The feeding schedule of pets receiving insulin should be planned so that nutrients are delivered to the body during peak periods of exogenous insulin activity. This span will be determined by the type of insulin used and the time of day it is administered. Several small meals should be provided throughout the period of insulin activity, as opposed to feeding a single large meal. Feeding several small meals helps minimize postprandial fluctuations in blood glucose levels. Other factors that affect the degree of hyperglycemia that occurs following a meal include the composition of the food and the type of insulin administered.
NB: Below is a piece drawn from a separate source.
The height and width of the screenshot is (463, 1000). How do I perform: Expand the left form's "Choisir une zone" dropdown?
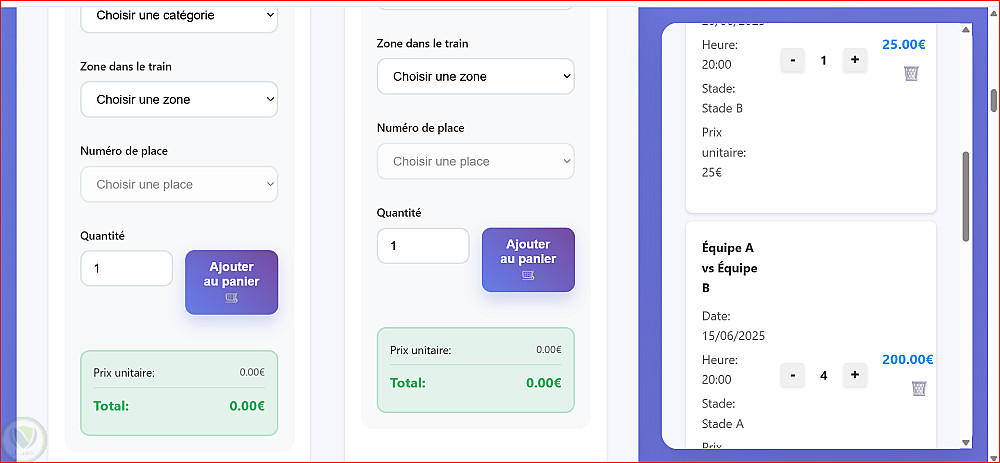(179, 100)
If insulin is administered early in the morning, the first meal should be given immediately before the insulin injection. If the pet refuses to eat on any occasion, the insulin injection can be withheld, thereby preventing the subsequent possibility of hypoglycemia. The remaining three or four meals in the day can be given at equally spaced intervals, depending on the action of the insulin used.
Taking blood samples and measuring blood glucose levels every 1 to 2 hours throughout a 24-hour period will indicate if the feeding schedule coincides adequately with insulin activity. If postprandial blood glucose levels rise above 180 milligrams, (mg)/deciliter (dl), the interval between feeding and insulin administration should be decreased. If hyperglycemia still occurs, the size of the meal should be decreased and/or the number of meals provided per day should be increased. Likewise, a meal should always be provided within 1 to 2 hours following the lowest blood glucose level.
Once an appropriate pet food and feeding schedule have been selected, the management program should be strictly adhered to. Pets that have previously been fed free-choice should be gradually switched to the new regimen. Although most dogs will adapt quickly, cats can be very resistant to changes in their feeding routine and in the type of food that is fed. This resistance can make dietary management of a diabetic cat difficult for some owners.
Mixing the new food into the cat’s previous food and changing to a meal-feeding regimen over a period of several weeks can help decrease these problems. Allowing cats to nibble over the period of insulin activity is also effective in some cases. Supplemental food should not be given, and feeding times should vary as little as possible. Periodic monitoring of blood glucose levels can be used to adjust the diet as the pet loses weight, changes the amount of exercise it gets, or requires adjustments in insulin dosage.